跑步雖然是年少起培養的嗜好,但婚後的踏實感,則把跑步推向了馬拉松的進階,我跑我存在,我跑我想要更好。
很長一段時間,大概長到前中年期左右吧,我對很多事情都不甚積極。
我用了「不甚積極」四個字,也等於表示,我並不是灰色、虛無到了極點的那類人,什麼都無所謂,而只是「不甚」積極而已,我的內在還是明白我必須存活,必須還不錯的存活著,因此,在工作上,我的上司大多覺得我算優秀,可以託付重任,可是唯有我打心底在深處幽幽的迴盪:人生終究徒然一場啊!
那很像一口深井,你望下去黑黝黝的,拋下一支汲水的桶子,要蠻久才會聽到它觸碰水面的迴響,你才知道「啊原來並不是一座枯井呢!」
大概亦唯有像我妻子那樣的,充滿熱情宛如清晨陽光似的年輕,才願意把那支桶子拋下去,然後佇立井邊,深情的等待,水面悠悠傳回的激盪。
我於是那樣啊,從幽深的井底,向上,望著一小塊藍天,聽著她遠遠的呼喚,然後,攀著她拋下的桶繩,一步步往上爬,往上看見天的藍,雲的飄,雨的淋,風的呼,陽光的耀眼,陰天的沉鬱,明白了生命本該如此吧,日升月落,晝夜交遞,柴米油鹽,呼吸吐納,日子裡真真實實的過著,雖說終有一日必將徒然,然而,你終究感受過,真誠的感受過了。
平均餘命是很好的自我提示。
如一道隱形的線,看似不明確,卻很具震撼性。
我們年輕時,以為青春無敵,老之將至是很久很久以後的事了。
但你還是會在突然之間,觸知到春花秋月的消散,感知到時不我予的無奈,這樣的心境便是警訊了,然而很多人還是「當時已惘然」不知所措。
可是,你可以不同於他們,如果你有平均餘命的概念。
你是個男人,你的平均餘命在七十七上下,你是女人,你可以多出男人七歲之多,到八十四歲。
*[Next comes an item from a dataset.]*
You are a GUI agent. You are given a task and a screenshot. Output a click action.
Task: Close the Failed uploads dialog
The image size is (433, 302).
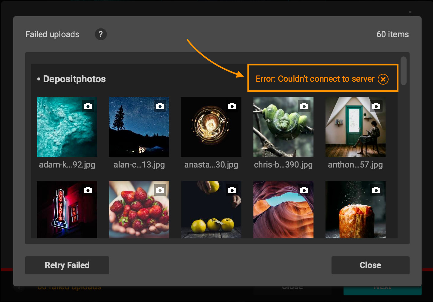(x=370, y=265)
用平均餘命當終極線,我開始問:過了花甲,還剩多少未來?
萬一,我又老病纏身,困臥床榻,我的未來不是夢,卻比噩夢還令人不願面對!
你呢?
如果平均餘命進入你的思維,你會怎麼看待自己的未來?
人都有惰性的。
人都是知易行難的。
在舒適圈裡察覺到未來可能是危機,但起身走出去因應未來危機的,卻常常不是多數。
畢竟,危機沒到你眼前,你覺得它還是別人的問題,你不至於那麼倒楣吧!
可是,危機到了敲門時刻,你還來得及嗎?
面對男人平均七十七歲多的平均餘命,我給自己的提問是:你要怎麼走向它呢?
你會像一些老人,長臥病榻嗎?
你會整天嘀嘀咕咕,不滿自己的狀況嗎?
你會抱怨身邊的親人不關心你嗎?
你會坐在那裡發呆混過每一天嗎?
你會開著電視沒怎麼看但關掉又覺無聊嗎?
你會覺得時光不多了但又不知該做什麼嗎?
我是不要長臥病榻的。
我是不想淪為murmur老人的。
我是不想動不動叨擾親人的。
我是坐不住在那發呆度日的。
以平均餘命來衡量我的未來,未來不可測,但我不想浪費未來。
數字,不帶感情。
但數字,可以警惕你「人生的客觀場景可能是怎樣的圖像?」。
我常常以平均餘命,點醒我中年以後,生命跑道的可能盡頭。
長日必然將盡,近黃昏前,不能徒留感傷,你仍該想想,在未盡的跑道上,你到底想跑出什麼樣的光景?
第一位華人諾貝爾文學獎得主高行健,曾經以動人的小說《靈山》,替我們把平均餘命的概念,故事化為哲理式的思索:如果你突然得知壽命將盡,例如罹癌了,你會怎麼辦?你狠狠被嚇到了,卻同樣突然的,再次檢查後,噩耗被收回,老天像是開了一個大玩笑似的,說你被特赦了!
小說裡的男主角,在經歷前後兩次的震驚後,心理狀態導向了正面思考:你該怎麼看待這次的死裡逃生?
男主角決定在被老天開了玩笑後的餘生,幹一件大事:壯遊一趟他想了很久卻始終被俗務拖延的西南大山之旅,他花了蠻長一段時日漫遊,最終寫出了獲得諾貝爾文學獎的長篇巨著《靈山》。
我們的人生或許不該那麼戲劇化,太過戲劇化的人生,我們未必承受得住。
但「戲劇」本身的教化,啟示與點醒,卻應該是我們的心靈雞湯。
「如果」你怎麼樣了,那你會怎麼辦?
你不想「如果怎麼樣」的話,你又該怎麼辦呢?
平均餘命讓我很認真在想:花甲以後,僅剩下那麼些年了,你可以健健康康的走下去嗎?
健健康康走下去的路上,你還有什麼計畫要趁精神好,體力好的時候完成它們呢?
有了平均餘命的隱性指引後,我的確時時警惕自己:未來不如你以為的那麼長喔!未來極有可能隨時就來敲門說「時候到嘍!」
我們跑步,我們慢慢跑馬拉松,都是在向平均餘命那道隱形界線在推擠防線,我們越自律,越適度運動,約顧好自己,便越有機會越過平均餘命往前推進。
七十歲的我,七十五歲的我,八十歲的我....,一步步,我們試探健康,清醒,愉快的未來。
跑步,跑馬拉松,從來都不是簡單的運動而已,那是我們為自己人生畫出延長線的推進。